• Work to complete:
Write out the listing from the line with "You are a GUI" to the line with "Click the newspaper icon beside 新闻", both lines included, exactly and nothing beyond. Leave pictures out.

• Source records:
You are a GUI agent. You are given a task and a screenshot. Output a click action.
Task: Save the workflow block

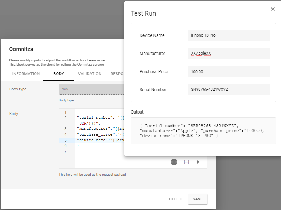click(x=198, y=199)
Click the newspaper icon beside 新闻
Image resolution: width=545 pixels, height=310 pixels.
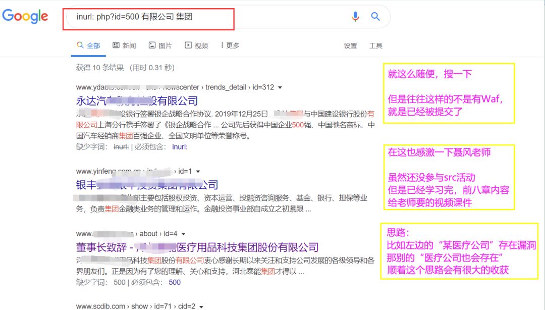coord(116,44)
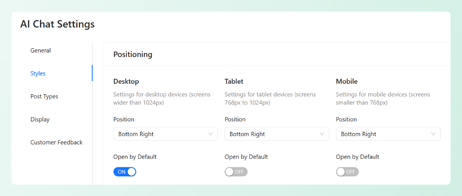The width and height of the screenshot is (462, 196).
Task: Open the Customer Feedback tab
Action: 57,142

==

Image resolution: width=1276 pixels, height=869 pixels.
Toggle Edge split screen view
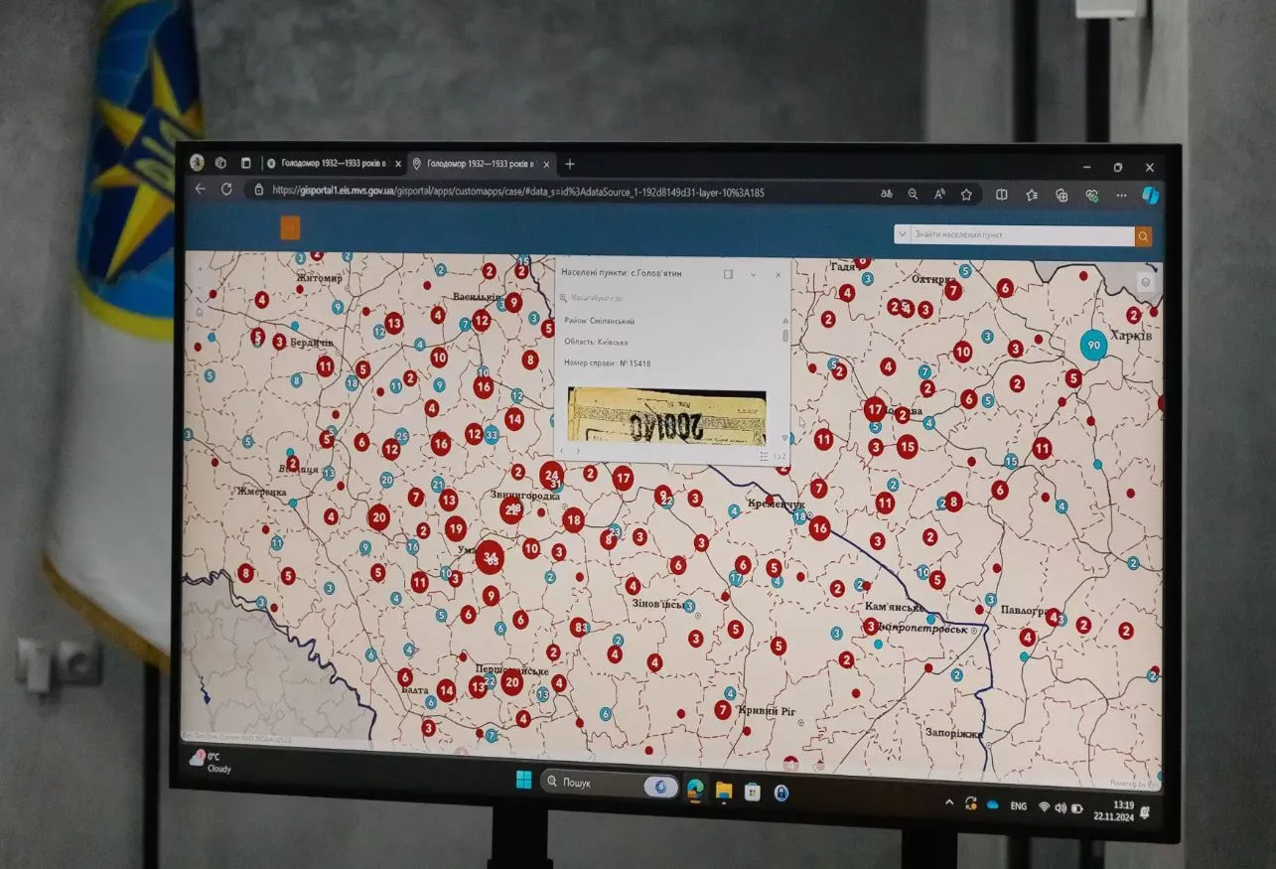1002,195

• Your response:
You are a GUI agent. You are given a task and a screenshot. Output a click action.
Task: Save the workflow block

click(x=198, y=199)
Click the newspaper icon beside 新闻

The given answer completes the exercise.